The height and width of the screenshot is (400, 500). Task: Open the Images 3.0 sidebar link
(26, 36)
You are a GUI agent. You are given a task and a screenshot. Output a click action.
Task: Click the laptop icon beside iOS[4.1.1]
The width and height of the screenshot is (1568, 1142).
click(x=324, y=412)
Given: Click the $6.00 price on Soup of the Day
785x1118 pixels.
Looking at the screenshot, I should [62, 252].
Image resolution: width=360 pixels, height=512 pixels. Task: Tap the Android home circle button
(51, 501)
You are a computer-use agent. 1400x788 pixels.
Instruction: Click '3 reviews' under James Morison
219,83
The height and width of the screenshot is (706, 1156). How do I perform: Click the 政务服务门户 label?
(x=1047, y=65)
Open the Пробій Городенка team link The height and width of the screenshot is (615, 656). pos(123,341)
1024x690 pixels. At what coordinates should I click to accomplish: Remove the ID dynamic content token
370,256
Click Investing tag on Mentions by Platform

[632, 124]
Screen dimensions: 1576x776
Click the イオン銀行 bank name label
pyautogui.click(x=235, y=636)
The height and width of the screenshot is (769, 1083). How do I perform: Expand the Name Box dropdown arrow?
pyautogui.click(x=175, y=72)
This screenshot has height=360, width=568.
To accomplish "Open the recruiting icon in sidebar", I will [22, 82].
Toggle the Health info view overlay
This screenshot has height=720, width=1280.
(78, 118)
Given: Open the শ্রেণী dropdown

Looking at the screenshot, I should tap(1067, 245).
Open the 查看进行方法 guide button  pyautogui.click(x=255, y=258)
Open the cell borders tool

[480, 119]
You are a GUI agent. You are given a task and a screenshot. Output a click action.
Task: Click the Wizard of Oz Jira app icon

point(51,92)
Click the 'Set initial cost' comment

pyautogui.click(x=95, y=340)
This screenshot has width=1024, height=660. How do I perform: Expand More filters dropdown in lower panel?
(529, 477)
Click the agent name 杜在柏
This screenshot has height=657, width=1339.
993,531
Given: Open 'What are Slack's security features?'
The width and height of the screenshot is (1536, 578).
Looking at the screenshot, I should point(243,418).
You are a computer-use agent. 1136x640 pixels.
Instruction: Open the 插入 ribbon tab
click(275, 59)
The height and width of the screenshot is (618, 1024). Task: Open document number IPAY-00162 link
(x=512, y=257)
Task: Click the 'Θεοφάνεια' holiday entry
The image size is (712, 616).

--

Where the listing above has a line with "Given: Click the", start there, and output every line exactly through the line with "Open the Пробій", which is also included.

Given: Click the $6.00 price on Soup of the Day
785x1118 pixels.
Looking at the screenshot, I should [62, 252].
Image resolution: width=360 pixels, height=512 pixels. Task: Tap the Android home circle button
(51, 501)
You are a computer-use agent. 1400x788 pixels.
Instruction: Click '3 reviews' under James Morison
219,83
The height and width of the screenshot is (706, 1156). How do I perform: Click the 政务服务门户 label?
(x=1047, y=65)
Open the Пробій Городенка team link The height and width of the screenshot is (615, 656). pos(123,341)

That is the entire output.